§ **Your task**
Exercise in exact copying: restate word for word only the lines below from the one containing "You are a computer-use agent." through the one containing "Image resolution: width=1145", omitting any pictures.

(Extracted data entries)
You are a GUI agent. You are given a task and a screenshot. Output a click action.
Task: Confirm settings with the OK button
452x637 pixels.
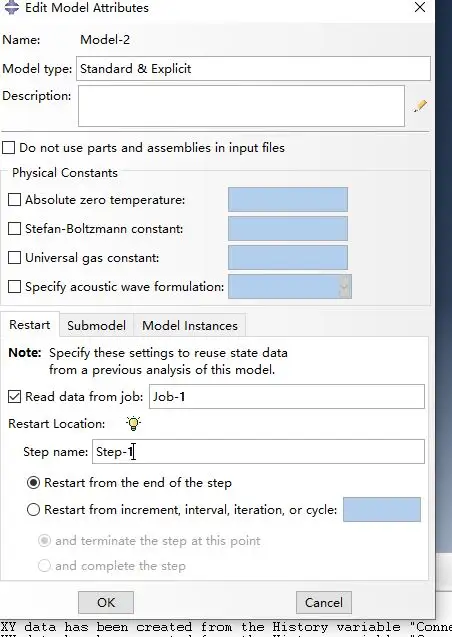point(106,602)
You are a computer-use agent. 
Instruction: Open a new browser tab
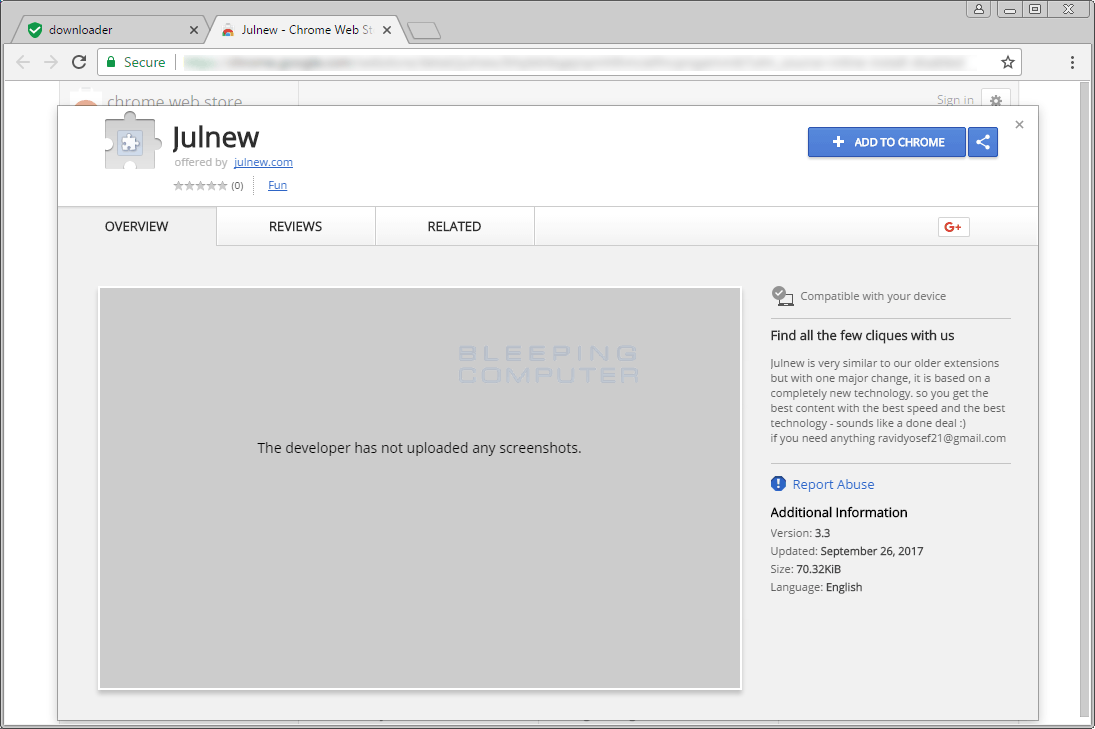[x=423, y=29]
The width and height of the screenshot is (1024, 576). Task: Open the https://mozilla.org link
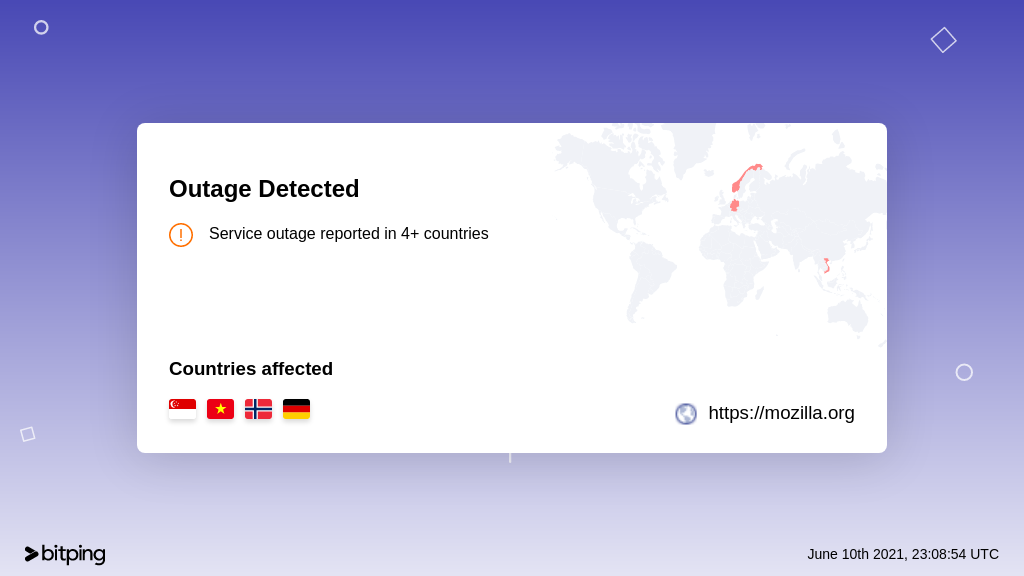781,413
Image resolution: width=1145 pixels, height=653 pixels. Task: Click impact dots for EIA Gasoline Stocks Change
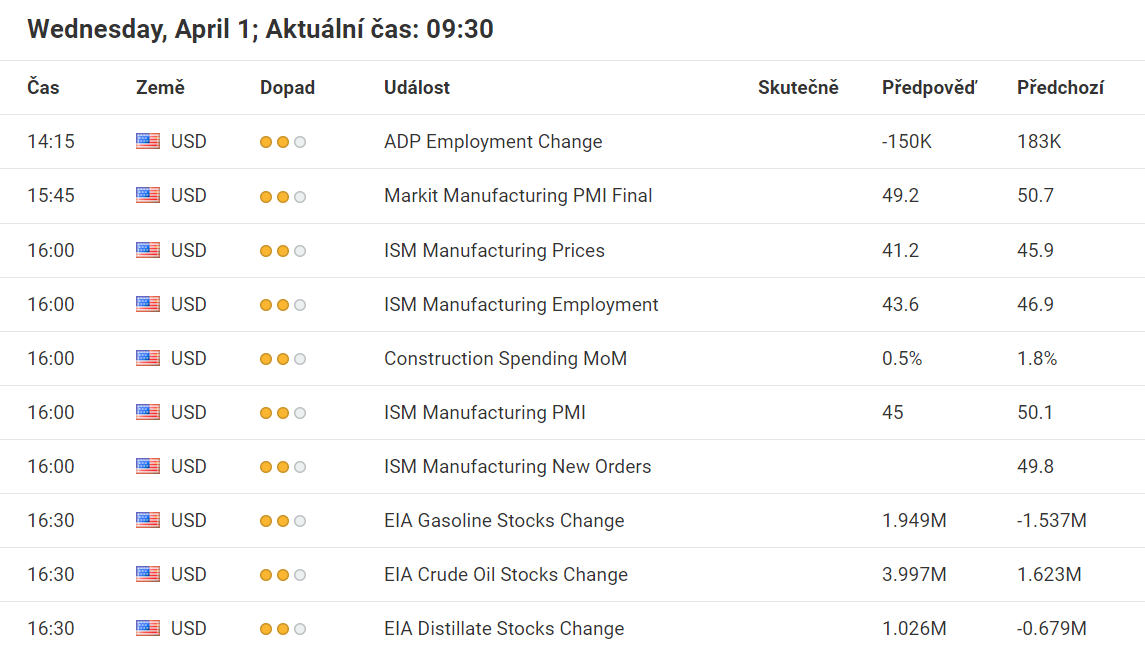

* * *

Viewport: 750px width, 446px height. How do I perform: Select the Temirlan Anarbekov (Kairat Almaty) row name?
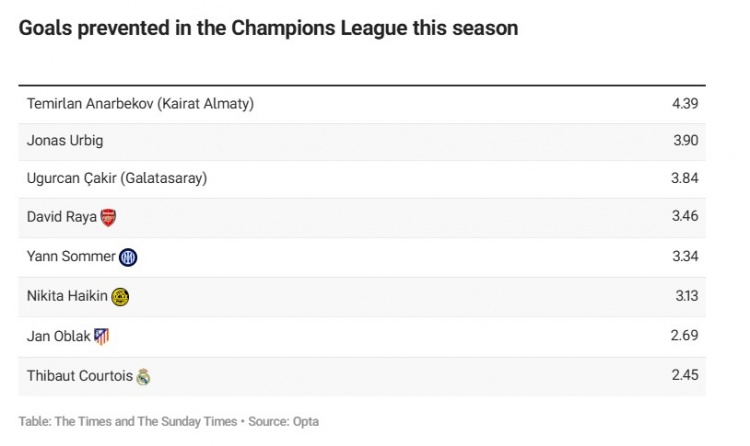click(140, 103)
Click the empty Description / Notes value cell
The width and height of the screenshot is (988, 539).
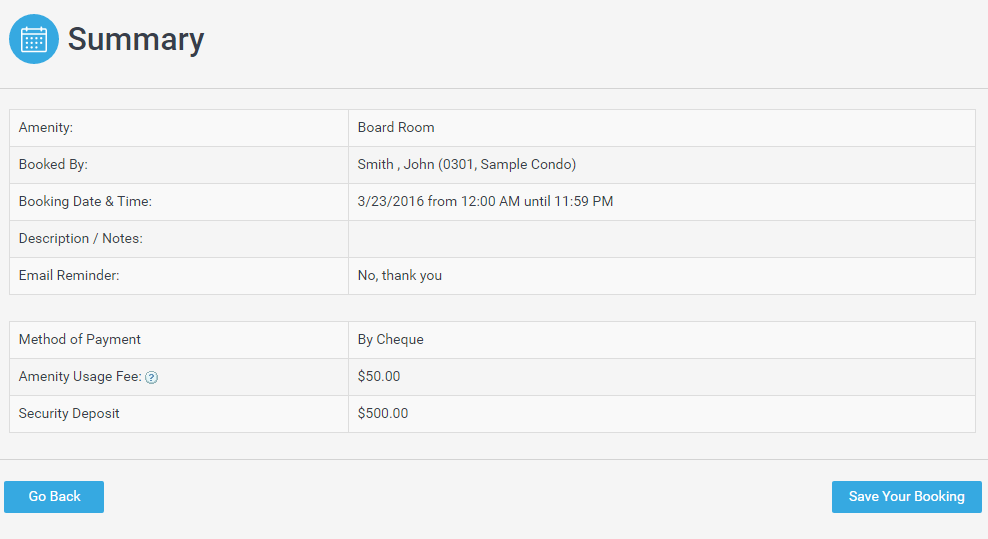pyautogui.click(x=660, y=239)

§ **Task answer**
You are a computer-use agent. 
Instruction: Open a new browser tab
[x=423, y=29]
The width and height of the screenshot is (1024, 576). Task: Open the https://mozilla.org link
781,413
Image resolution: width=1145 pixels, height=653 pixels. Task: Click impact dots for EIA Gasoline Stocks Change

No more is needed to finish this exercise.